October 8, 2017 at 11:59 pm #1062277Steve O
Participant@hozn 166369 wrote:
Every now and then there is someone who completely stops and puts a foot down at the stop sign even when there’s no traffic. In a car that is normal, but on bike it is weird.
In a car, that is not normal. Unless there is cross traffic or pedestrians, cars never come to complete stops. Watch the front wheels and you’ll see. I think 3-6mph is about the normal speed at which cars go through stop signs.
October 10, 2017 at 12:38 pm #1076680Kitty
Participant@Steve O 166386 wrote:
In a car, that is not normal. Unless there is cross traffic or pedestrians, cars never come to complete stops. Watch the front wheels and you’ll see. I think 3-6mph is about the normal speed at which cars go through stop signs.
Which has to be the internal combustion equivalent of a clipped-in slow-roll.
But yeah, while it feels like I’m more cautious than most of my fellow commuters, and try to be a PAL/WABA rep, I am a consummate scufflaw when it comes to treating stop signs as yields. I always slow down and look, but don’t put the foot down if the coast is clear–it feels safer to not loose all momentum when there’s a big ol’ car breathing down your neck.
I do like how this notion is expanding to other states, and is part of an inclusive package! I am not sure how they’ll enforce the honking thing though…
October 10, 2017 at 3:32 pm #1076634Steve O
Participant@Kitty 166412 wrote:
Which has to be the internal combustion equivalent of a clipped-in slow-roll.

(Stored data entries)
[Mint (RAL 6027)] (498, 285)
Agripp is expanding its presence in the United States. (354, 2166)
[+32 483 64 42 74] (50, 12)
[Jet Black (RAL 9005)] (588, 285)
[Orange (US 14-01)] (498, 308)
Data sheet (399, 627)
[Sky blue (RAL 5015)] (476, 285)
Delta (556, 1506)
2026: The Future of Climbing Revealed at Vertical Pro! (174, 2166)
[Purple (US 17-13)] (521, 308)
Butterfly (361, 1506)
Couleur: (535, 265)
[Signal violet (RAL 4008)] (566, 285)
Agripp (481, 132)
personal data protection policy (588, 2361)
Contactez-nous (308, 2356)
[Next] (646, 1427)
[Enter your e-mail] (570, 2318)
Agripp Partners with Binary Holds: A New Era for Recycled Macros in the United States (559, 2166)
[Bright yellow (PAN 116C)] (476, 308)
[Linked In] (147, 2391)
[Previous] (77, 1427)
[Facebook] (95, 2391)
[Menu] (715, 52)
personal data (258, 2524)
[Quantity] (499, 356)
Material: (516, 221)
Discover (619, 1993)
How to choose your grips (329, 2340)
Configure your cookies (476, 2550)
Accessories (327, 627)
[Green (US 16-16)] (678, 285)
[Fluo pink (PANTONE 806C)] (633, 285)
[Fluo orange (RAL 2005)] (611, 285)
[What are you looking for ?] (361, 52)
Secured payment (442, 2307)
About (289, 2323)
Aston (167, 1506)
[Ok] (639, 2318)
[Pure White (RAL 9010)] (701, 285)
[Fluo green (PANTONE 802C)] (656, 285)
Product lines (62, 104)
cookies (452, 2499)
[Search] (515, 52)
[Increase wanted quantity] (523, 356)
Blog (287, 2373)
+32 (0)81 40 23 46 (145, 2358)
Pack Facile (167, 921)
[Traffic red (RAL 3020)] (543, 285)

What the task requires: Copy the part of the stop-sign discussion that begins at the words "October 10, 2017 at 12:38" and stops after the words "down your neck.".

Problem solution:
October 10, 2017 at 12:38 pm #1076680Kitty
Participant@Steve O 166386 wrote:
In a car, that is not normal. Unless there is cross traffic or pedestrians, cars never come to complete stops. Watch the front wheels and you’ll see. I think 3-6mph is about the normal speed at which cars go through stop signs.
Which has to be the internal combustion equivalent of a clipped-in slow-roll.
But yeah, while it feels like I’m more cautious than most of my fellow commuters, and try to be a PAL/WABA rep, I am a consummate scufflaw when it comes to treating stop signs as yields. I always slow down and look, but don’t put the foot down if the coast is clear–it feels safer to not loose all momentum when there’s a big ol’ car breathing down your neck.